[[ Document section, beginning ]]

Starbucks, High St, Staines. (Received 22/4/21)
The pavement licence is incomplete as a correct 'scaled plan ' has not been provided. On the seating plan the area to be used is indicated as 3.42m x 7.03m with an area of 10.45m2. That plan does not show the telephone boxes, tree or market stalls. It appears that the measurement is stated incorrectly with the seating actually appearing to project around 1.5m from the shopfront on the photographs provided.
The barriers will need to be positioned to avoid the outer seating obstructing the thoroughfare and creating trip hazards for visually impaired people in particular. Can the clear width required be achieved?
A corrected distance is required, but in any event, I request the removal of the A-board. This is now superfluous as advertising can be included on the 2 barriers proposed. It is clearly shown on Starbucks' own photographs to be creating an obstruction and not complying with Surrey County Council's requirements. Can this please be brought to the attention of SCC.
Greggs, High Street, Staines (Received 23/4/21)
The application form indicates 6 barriers although the seating plan provided shows only 2 (albeit 3m long). Where are the remainder to be located? The proposal to project over 3.0m is of concern to me and does not take into account the market stalls. I anticipate the area becoming impassable (see attached photo) and a hazard for visually impaired people and wheelchair users.
The area proposed is located around a lamp pole (and a bin) and in practice the access to the applicant's own shopfront will be extremely restricted, with just over 1m from the pole to the furthest seat at the entrance. This precludes social distancing, one of the objectives of this exercise.

[[ Document section, end ]]
[[ Study material, beginning ]]

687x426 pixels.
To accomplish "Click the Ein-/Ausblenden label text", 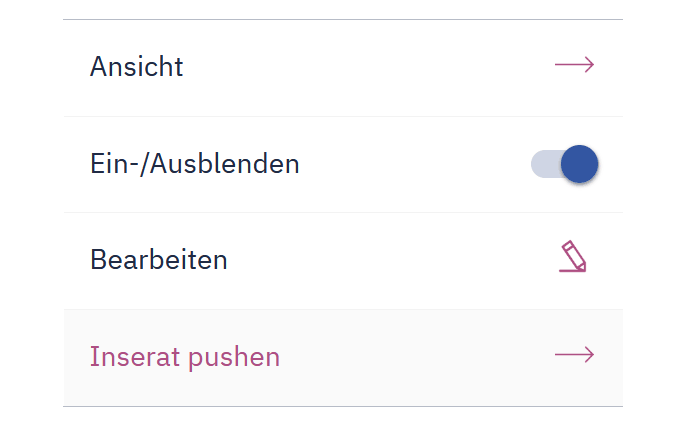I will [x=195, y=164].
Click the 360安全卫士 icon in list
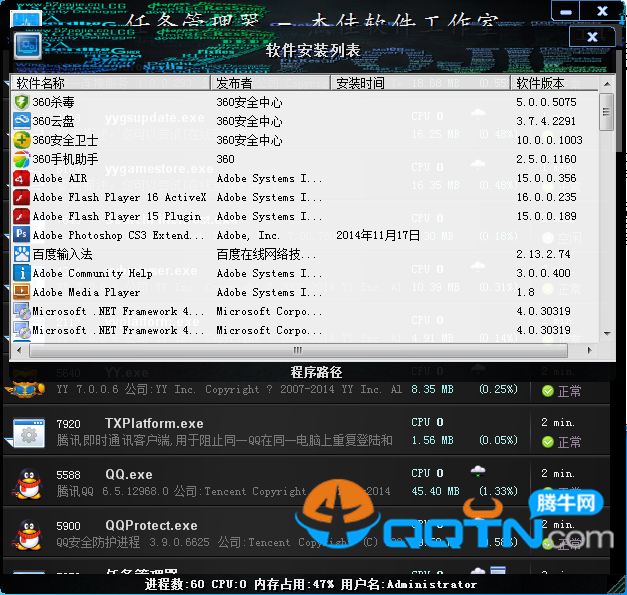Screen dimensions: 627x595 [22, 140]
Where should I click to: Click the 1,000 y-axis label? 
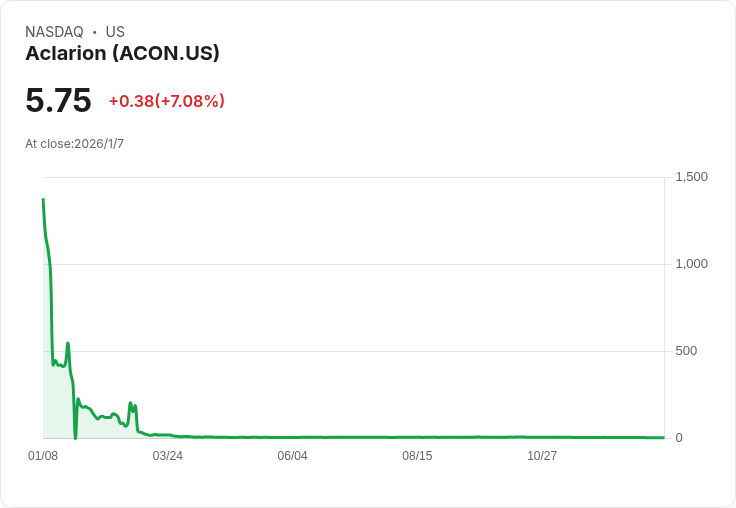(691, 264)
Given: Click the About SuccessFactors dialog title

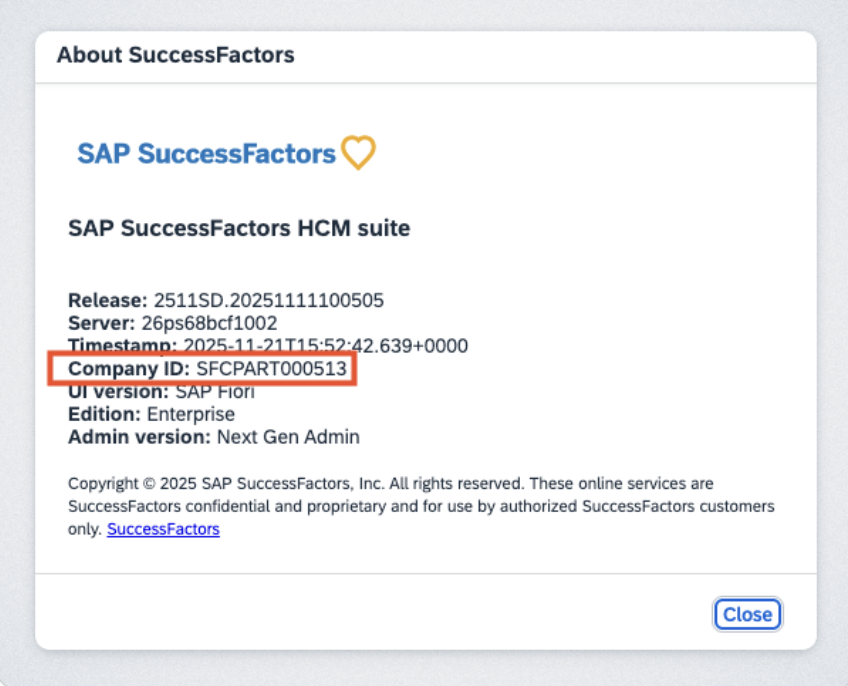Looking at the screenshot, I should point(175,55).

[[ Study material, end ]]
[[ Study material, beginning ]]

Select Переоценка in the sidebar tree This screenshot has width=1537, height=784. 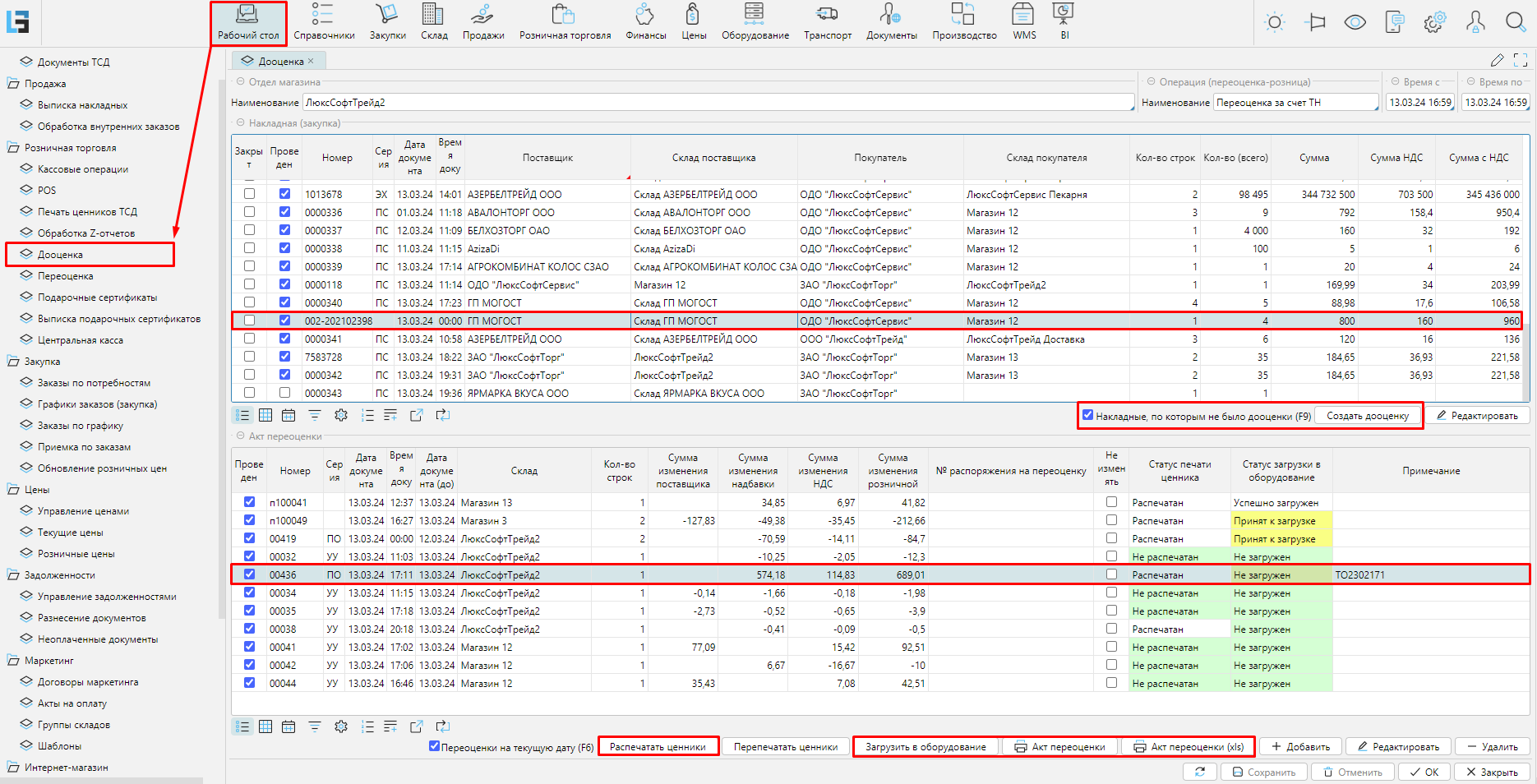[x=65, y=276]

[[ Study material, end ]]

## [Problem to work on]
Pick up the comments on the Staines pavement licence applications and keep writing from their last sentence. The data above has no connection to the text about pavement licence applications.

## [Answer below]
I wish it to be noted that Greggs routinely use an A-board at this location and I would be concerned that that would either obstruct their own entrance or could be positioned beyond their seating area, as licenced. This would then fail to observe SCC licencing requirements.
Momo Café, No.1 Clarence Street, Staines (Received 28/04/2021)
The application shows different measurements for the grass and seating, with the grass being wider than the designated seating area. It may be desirable for both measurements to correspond (i.e 1.2m x 4.0m) to ensure clarity. I am concerned that the olive tree appears to partially obstruct the entrance door. It may also be desirable to provide a 'barrier' on the corner of Church Street to avoid visually impaired people turning out of the road and walking into the chairs.
Flamm Restaurant, 13-15 High Street, Staines (Received 29/04/2021)
I do not appear to have been consulted on the first application to which the applicant refers.
This present application contains numerous anomalies:
- How many tables?: 16 on the form/20 on plan
- How many barriers?: 11 on the form & 17 on the plan but some have probably been duplicated.
- What size are the barriers by the single tables? Dimensioned as 2.0m/ noted as 1.5m
- How many umbrellas? 1 shown on the form but 3 are arrowed on the plan.
- How wide is the pavement adjacent to the seat on the corner of the building? I am concerned that these seats may create an obstruction to the footpath
Without confirmation of the above issues I am not able to provide meaningful observations.
Also, I wish to comment on the proximity of the seating to the bollard and the lowered kerb into the drive between buildings. The barrier to the pair of seats by the bay reduces an already narrow space and it will be necessary to omit this barrier to optimise the width. I do not feel that will create a hazard to visually impaired people. The lowered kerb must not be obstructed as that would impede wheelchair users.
Mexican Rico Ltd 137 Vicarage Road TW16 (Received 30/04/2021)
The applicant submitted photos of a car completely parked on (and obstructing!!!) the footpath. Parking may influence matters.